#### GIVEN PROBLEM 1:
Print the rows verbatim, everything from the line containing "Click the Memory label in the MINIMUM section" down to the final row, and omit the pictures.

Published 29 May 2008

The BBC 6 Music presenter is actually quite groovy. Shame about his sidekicks

The George Lamb show on 6 Music (Mondays-Fridays, 10am-1pm) continues to inspire more than 3,000 signatures in an ongoing Getlambout.org.uk campaign. They all think he's thick. But he's easily the best thing on a station run and peopled by stiffs. Sure, George is insecure (he's still mentioning the Sony Award he won in April) and yet when he calms down - say, an hour into the show - he can be quite groovy.

Not so his immaculately vacant supporting cast, primarily the two gimps that sit with him in the studio flannelling devotedly. Although not as bad as Jonathan Ross's Radio 2 show gimp Andy Davies (an impossible ask), Mark and Mickie are nonetheless pitiful characters. Mickie, an American, gives off waves of insecurity so powerful that George is forced to say things like "We love you, Mickie! You're so good back-referencing yesterday's show there!" in the same unconvincingly OTT way a boyfriend might just before he does something he knows he shouldn't, like bang your sister.

#### GIVEN PROBLEM 2:
According to the review of George Lamb's 6 Music show, how many signatures has the Getlambout.org.uk campaign inspired?

#### RECORDED INFORMATION:
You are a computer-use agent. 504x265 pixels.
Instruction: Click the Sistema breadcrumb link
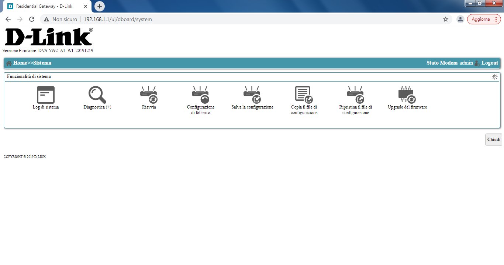42,63

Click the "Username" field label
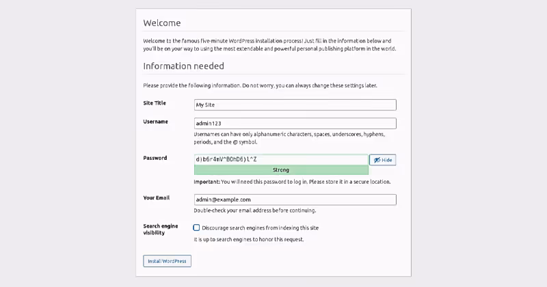point(156,122)
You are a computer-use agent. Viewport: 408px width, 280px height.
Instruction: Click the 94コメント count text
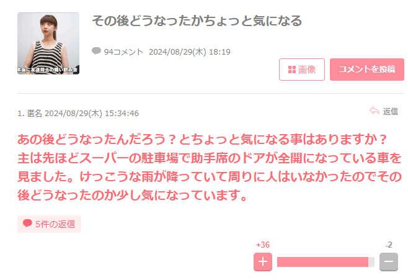pos(123,52)
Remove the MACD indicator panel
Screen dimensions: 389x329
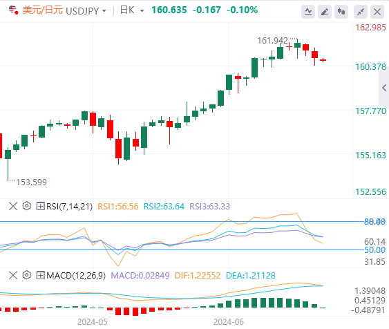tap(13, 275)
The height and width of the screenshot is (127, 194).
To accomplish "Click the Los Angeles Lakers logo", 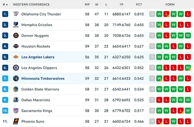I will point(16,57).
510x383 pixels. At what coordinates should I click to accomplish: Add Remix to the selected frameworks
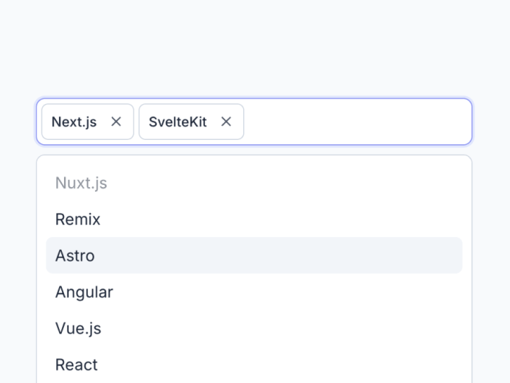(254, 219)
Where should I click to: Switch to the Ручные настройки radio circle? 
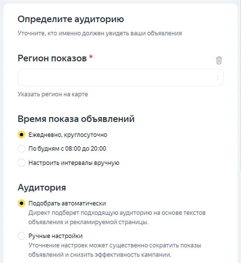click(21, 236)
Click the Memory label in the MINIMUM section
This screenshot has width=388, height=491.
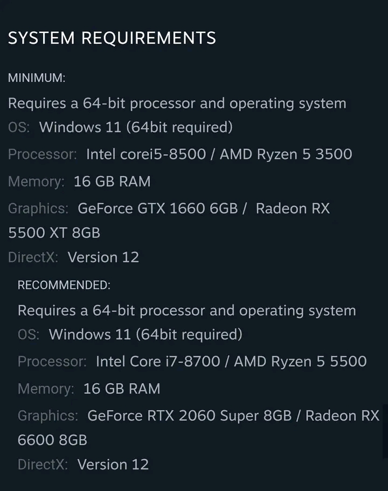pyautogui.click(x=37, y=182)
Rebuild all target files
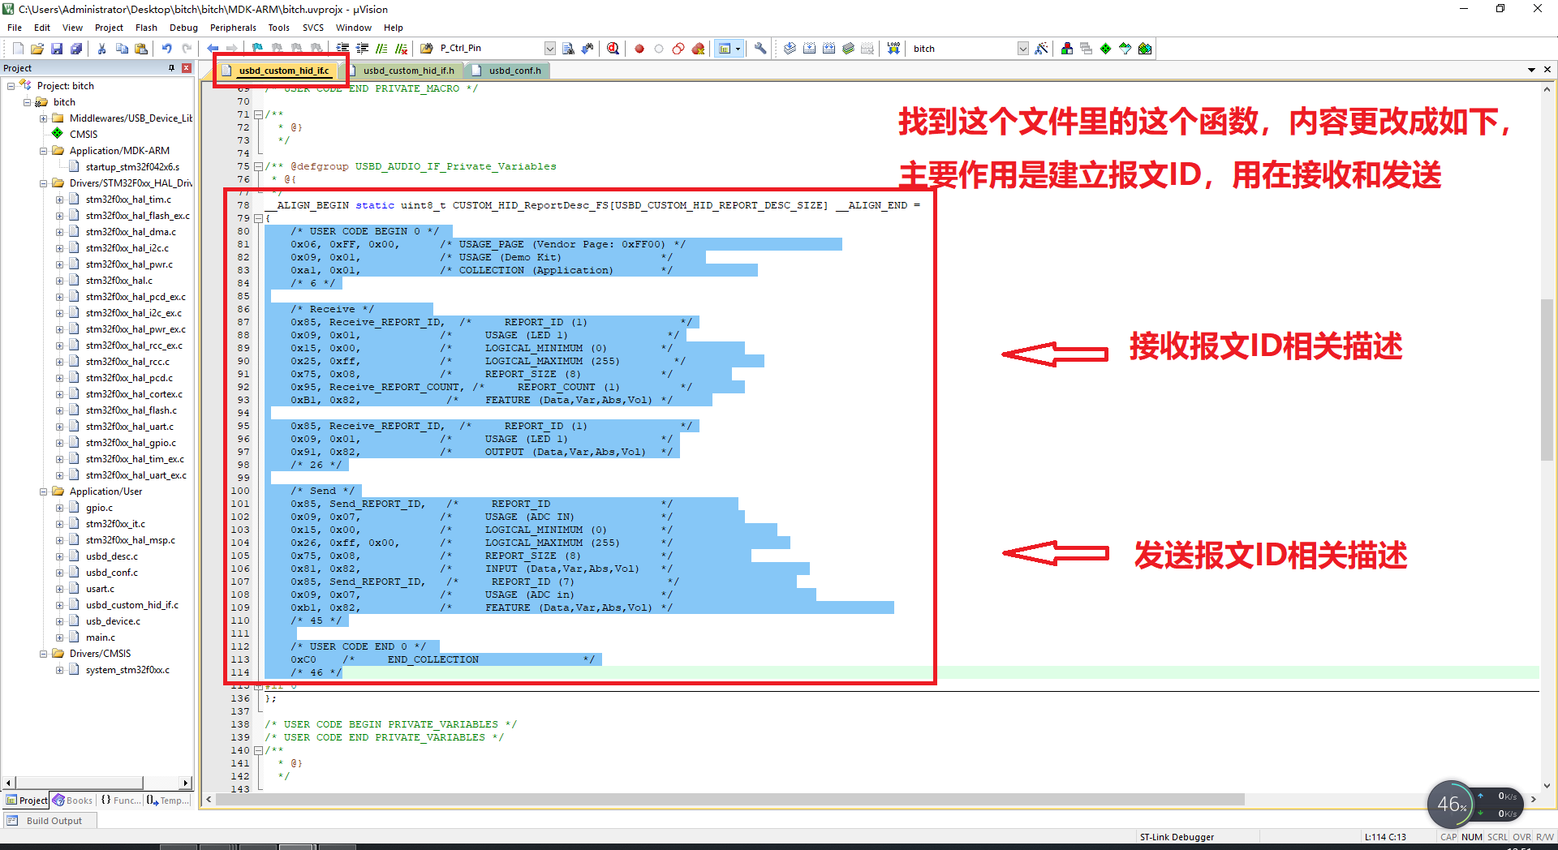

#### FULL ANSWER 1:
Click the Memory label in the MINIMUM section
This screenshot has width=388, height=491.
pyautogui.click(x=37, y=182)
Rebuild all target files

#### FULL ANSWER 2:
More than 3,000.